Food-wise, I’ve been wanting to snack a lot more than I want to admit. I dunno why, but I’ve gone from finding it easy not to be tempted to suddenly finding temptation everywhere. Which is kinda what I expected to happen eventually. If it were always easy to avoid over-eating, I wouldn’t have gained all of the weight that I did. I know that there will he hard times. I’ve found myself wanting to snack, mostly on sweets. Gingerbread, cheese, pudding, cake… I dunno if it is the time of the year or what.

I’m trying to work my way around it two ways: by realizing what I am craving, and trying to determine what is causing those cravings. If it is because I’m hungry, I have a little snack. If it is because I am feeling deprived, then I allow myself a little something (e.g. a Weight Watchers 1-pt cake). If it is some other emotion, I’ll try and figure out what I need to do to handle that emotion in a healthier way.

It’s a very stressful time right now, as we head closer and closer to having our third child. There’s good and bad stress, between worrying that there could be problems to imagining how wonderful it will be to hold my daughter in my arms. It’s a great place to be, but it is also easy to use food to help me deal with that stress. I admit that I’ve succumbed a little to that already. I need to find other ways to fret, other ways to hope and enjoy.

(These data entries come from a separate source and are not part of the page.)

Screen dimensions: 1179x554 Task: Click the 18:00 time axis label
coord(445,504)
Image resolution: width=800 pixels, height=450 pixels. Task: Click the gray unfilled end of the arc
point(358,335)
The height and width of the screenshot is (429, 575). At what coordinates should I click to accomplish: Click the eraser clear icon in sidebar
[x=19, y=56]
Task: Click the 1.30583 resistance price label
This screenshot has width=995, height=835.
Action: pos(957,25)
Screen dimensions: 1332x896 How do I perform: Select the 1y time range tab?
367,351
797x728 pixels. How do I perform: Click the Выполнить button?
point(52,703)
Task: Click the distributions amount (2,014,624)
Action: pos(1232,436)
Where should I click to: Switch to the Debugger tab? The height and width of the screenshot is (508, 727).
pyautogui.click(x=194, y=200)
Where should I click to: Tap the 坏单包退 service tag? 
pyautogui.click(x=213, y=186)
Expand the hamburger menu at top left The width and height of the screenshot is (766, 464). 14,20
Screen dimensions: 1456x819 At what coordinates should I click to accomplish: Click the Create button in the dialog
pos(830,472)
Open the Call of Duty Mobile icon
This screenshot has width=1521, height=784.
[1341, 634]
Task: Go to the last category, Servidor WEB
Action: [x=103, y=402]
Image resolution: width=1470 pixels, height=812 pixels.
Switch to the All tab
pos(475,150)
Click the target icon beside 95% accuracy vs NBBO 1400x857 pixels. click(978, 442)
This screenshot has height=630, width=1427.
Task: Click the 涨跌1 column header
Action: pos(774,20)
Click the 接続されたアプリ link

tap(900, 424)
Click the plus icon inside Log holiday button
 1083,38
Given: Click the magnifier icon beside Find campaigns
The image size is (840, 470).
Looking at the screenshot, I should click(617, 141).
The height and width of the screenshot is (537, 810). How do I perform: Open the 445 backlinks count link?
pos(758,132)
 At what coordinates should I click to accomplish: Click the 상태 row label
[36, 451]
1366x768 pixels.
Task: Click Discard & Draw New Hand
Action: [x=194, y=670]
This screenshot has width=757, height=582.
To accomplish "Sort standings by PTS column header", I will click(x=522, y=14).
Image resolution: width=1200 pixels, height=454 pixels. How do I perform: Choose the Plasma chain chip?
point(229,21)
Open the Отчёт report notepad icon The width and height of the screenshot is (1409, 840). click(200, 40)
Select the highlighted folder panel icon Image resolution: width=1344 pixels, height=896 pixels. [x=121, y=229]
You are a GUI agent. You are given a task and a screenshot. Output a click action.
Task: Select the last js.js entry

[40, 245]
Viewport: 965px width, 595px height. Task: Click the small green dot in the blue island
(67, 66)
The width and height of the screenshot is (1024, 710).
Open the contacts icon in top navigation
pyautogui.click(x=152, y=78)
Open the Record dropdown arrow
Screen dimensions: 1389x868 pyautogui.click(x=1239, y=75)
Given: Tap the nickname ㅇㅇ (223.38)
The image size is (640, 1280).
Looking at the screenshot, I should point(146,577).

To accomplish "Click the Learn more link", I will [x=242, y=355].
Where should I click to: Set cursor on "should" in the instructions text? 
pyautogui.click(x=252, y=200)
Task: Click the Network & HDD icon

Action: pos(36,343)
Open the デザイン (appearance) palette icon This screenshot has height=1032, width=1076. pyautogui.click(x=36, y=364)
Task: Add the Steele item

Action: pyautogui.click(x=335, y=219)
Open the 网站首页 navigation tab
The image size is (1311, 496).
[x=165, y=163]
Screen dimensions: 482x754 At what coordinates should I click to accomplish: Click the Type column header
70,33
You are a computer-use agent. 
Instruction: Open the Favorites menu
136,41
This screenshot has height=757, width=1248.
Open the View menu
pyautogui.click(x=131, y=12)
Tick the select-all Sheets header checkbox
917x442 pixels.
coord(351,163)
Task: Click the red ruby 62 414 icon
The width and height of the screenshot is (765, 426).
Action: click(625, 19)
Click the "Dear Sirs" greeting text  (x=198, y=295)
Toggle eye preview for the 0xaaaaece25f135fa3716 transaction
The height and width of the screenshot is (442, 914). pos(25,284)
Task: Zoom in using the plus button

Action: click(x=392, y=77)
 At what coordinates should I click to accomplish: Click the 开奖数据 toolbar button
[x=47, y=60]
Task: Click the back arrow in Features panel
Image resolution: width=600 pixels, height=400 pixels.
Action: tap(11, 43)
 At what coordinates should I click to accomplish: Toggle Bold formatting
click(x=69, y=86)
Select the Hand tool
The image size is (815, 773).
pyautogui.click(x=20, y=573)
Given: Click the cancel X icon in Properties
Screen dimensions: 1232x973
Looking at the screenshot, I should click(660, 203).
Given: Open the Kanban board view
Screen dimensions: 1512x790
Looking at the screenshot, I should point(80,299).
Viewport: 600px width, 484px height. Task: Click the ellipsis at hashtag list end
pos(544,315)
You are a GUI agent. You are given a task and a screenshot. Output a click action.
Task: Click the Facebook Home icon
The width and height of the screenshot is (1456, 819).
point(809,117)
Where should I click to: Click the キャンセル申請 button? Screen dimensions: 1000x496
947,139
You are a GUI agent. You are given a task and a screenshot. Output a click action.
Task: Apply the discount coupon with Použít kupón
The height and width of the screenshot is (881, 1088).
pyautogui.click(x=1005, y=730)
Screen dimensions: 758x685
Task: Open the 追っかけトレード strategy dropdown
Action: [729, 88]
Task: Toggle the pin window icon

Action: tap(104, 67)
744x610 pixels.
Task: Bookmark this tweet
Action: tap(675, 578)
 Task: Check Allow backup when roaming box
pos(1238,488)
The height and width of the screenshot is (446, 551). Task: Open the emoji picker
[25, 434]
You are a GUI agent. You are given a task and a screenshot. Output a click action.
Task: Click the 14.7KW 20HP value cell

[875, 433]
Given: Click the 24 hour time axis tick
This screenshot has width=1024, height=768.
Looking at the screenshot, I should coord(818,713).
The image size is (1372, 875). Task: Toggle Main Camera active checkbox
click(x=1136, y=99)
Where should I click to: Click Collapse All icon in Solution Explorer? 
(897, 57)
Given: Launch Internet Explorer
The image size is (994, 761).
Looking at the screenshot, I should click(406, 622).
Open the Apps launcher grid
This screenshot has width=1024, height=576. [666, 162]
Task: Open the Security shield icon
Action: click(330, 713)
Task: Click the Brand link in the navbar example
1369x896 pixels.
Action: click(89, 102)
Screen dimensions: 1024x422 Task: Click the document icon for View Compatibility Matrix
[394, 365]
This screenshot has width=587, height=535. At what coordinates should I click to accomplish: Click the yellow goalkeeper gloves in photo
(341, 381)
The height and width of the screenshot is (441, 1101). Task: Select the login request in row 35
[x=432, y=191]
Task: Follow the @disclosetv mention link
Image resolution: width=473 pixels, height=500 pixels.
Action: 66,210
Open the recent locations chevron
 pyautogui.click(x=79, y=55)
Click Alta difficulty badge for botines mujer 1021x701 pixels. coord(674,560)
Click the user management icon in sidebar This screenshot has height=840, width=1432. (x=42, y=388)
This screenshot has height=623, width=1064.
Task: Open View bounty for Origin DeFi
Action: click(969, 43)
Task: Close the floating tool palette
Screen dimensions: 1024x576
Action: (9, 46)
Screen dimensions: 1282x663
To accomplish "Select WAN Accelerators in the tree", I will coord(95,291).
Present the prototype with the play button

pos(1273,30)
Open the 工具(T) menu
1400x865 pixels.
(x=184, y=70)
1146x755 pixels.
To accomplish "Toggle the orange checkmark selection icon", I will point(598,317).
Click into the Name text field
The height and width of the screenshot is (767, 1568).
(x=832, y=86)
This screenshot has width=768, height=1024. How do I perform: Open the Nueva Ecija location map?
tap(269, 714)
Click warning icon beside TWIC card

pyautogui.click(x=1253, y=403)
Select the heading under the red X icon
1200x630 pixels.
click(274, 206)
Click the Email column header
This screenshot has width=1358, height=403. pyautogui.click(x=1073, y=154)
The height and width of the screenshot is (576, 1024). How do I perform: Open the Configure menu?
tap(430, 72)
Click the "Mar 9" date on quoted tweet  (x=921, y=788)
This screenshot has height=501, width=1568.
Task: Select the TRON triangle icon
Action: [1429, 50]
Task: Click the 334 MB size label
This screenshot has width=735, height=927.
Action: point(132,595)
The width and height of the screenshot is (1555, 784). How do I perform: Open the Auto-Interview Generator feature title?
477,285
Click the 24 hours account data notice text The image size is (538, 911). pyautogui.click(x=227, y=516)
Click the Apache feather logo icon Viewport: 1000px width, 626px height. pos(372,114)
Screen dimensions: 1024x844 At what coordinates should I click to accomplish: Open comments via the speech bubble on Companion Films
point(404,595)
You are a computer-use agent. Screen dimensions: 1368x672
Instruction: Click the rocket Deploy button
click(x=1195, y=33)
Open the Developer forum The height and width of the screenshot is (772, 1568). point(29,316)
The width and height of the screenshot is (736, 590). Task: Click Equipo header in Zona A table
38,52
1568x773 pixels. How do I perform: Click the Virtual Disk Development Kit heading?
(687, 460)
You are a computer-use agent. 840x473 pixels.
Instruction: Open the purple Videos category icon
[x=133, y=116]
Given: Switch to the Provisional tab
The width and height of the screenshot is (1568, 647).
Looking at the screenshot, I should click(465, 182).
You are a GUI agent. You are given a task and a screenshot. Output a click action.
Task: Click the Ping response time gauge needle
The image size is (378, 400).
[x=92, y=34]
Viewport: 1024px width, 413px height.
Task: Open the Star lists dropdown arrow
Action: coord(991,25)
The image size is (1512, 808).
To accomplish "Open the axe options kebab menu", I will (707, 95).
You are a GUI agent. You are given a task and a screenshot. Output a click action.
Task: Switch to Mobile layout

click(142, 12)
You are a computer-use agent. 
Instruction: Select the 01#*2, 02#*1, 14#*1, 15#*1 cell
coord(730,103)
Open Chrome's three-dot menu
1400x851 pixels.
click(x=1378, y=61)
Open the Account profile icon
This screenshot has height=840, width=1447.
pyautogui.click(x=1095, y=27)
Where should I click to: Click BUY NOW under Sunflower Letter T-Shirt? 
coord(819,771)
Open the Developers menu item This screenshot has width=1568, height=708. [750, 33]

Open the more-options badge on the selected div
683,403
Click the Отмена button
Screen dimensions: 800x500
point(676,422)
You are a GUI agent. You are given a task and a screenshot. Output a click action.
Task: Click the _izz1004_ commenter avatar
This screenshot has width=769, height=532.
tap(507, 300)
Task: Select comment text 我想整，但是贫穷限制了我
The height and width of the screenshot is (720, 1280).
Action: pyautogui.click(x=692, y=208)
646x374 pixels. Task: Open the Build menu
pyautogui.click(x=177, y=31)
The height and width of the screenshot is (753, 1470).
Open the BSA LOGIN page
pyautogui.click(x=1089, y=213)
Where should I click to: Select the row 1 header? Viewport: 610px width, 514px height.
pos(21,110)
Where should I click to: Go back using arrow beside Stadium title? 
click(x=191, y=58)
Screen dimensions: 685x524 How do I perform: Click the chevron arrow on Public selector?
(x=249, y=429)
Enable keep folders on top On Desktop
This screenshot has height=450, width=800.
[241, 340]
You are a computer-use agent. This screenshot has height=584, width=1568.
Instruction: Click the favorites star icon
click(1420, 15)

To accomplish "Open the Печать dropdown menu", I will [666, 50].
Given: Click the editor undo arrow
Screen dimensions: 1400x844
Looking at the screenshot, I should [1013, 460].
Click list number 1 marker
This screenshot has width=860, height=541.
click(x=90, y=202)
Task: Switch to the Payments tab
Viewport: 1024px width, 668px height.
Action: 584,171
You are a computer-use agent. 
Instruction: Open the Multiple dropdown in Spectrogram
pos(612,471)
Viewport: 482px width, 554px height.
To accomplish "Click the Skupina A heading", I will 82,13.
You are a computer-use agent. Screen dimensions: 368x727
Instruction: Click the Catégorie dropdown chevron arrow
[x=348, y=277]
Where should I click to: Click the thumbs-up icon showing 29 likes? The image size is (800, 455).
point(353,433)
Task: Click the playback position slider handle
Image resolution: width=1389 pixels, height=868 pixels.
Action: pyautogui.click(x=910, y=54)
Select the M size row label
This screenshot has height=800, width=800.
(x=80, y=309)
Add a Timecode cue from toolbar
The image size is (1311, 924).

As I said earlier, I am also disappointed at only losing a half a pound this week. How could I not be? I’ve lost a bunch of weight every week since I started with Weight Watchers. I love seeing those 2-3 pound losses. And even though realistically I am going to have quite a few of these low-loss weeks (and probably a week every now and then where I either don’t lose or gain a little), I am still disappointed. I want to see that weight go down each and every week!

I know, I am being silly. I will enjoy the fact that, even after a tough week where I didn’t do my best, I still lost weight. And I’ll look forward to the week ahead.